[DOCUMENT]
Act I: The President

Although Wyspiański’s drama is over a hundred years old, it still resonates in the current Polish political landscape dominated by the PiS party. In Wyspiański’s drama, each character symbolized a different aspect of the 19th century elite. “The Groom”, who was marrying a peasant girl, was associated with the superficial admiration of the countryside, and even his newly-wedded wife was questioning his acts. The Groom tried to be like one of the peasants. He wore regional clothes without any underwear, saying that this is the peasants’ way, despite the countryside folks’ consternation and disapproval. In the drama, the groom is portrayed as a grotesque character who tries to assimilate but everyone sees through his act and laughs at him.

Now, over a hundred years later, some of the characteristics from Wyspiańki’s drama still echo in some political figures. President Andrzej Duda tried to present himself as one of the countryside people during the 2020 presidential campaign: “The Polish countryside is especially important to me. I identify greatly with the countryside. Even though I was born in the city, my grandparents lived in a small city, but my grandfather’s brother had a farm…”. Duda’s speech is deceptive, claiming that due to his grandfather’s brother he identifies himself with farmers, even though he grew up in an upper-class family where both of his parents were professors and academics. Furthermore, during his campaign, Duda visited the countryside with pleasure, for example, speaking to the Farmer’s Wives Associations about the importance of the Polish countryside.

[DATA PROVIDED]
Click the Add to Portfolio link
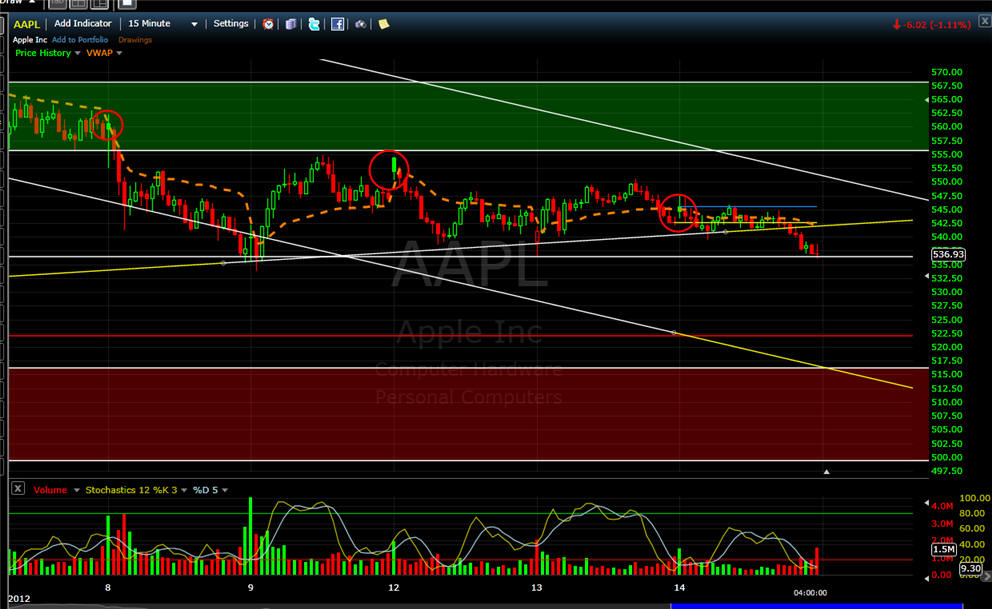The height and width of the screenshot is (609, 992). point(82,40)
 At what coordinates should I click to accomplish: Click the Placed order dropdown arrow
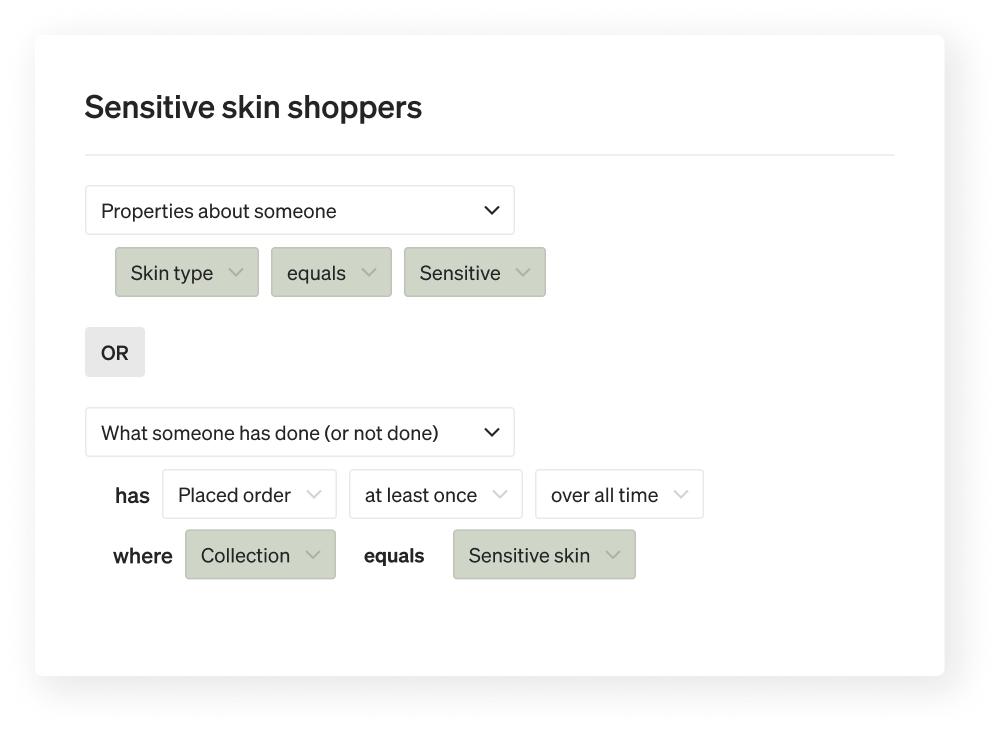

[TO DO]
1 - Write out the stretch of the passage on Wyspiański and Duda from "Now, over a" through "the Polish countryside.".
2 - Summarize the passage on Wyspiański and Duda in two sentences.

[RESPONSES FOR EACH TASK]
1 -
Now, over a hundred years later, some of the characteristics from Wyspiańki’s drama still echo in some political figures. President Andrzej Duda tried to present himself as one of the countryside people during the 2020 presidential campaign: “The Polish countryside is especially important to me. I identify greatly with the countryside. Even though I was born in the city, my grandparents lived in a small city, but my grandfather’s brother had a farm…”. Duda’s speech is deceptive, claiming that due to his grandfather’s brother he identifies himself with farmers, even though he grew up in an upper-class family where both of his parents were professors and academics. Furthermore, during his campaign, Duda visited the countryside with pleasure, for example, speaking to the Farmer’s Wives Associations about the importance of the Polish countryside.

2 - Wyspiański's drama, though over a hundred years old, still resonates in Polish politics, and in it the Groom, who marries a peasant girl and wears regional clothes to seem like a peasant, is portrayed as a grotesque character whom everyone sees through. Likewise, President Andrzej Duda presented himself as one of the countryside people during the 2020 campaign, citing his grandfather's brother's farm, even though he grew up in an upper-class family where both parents were professors and academics.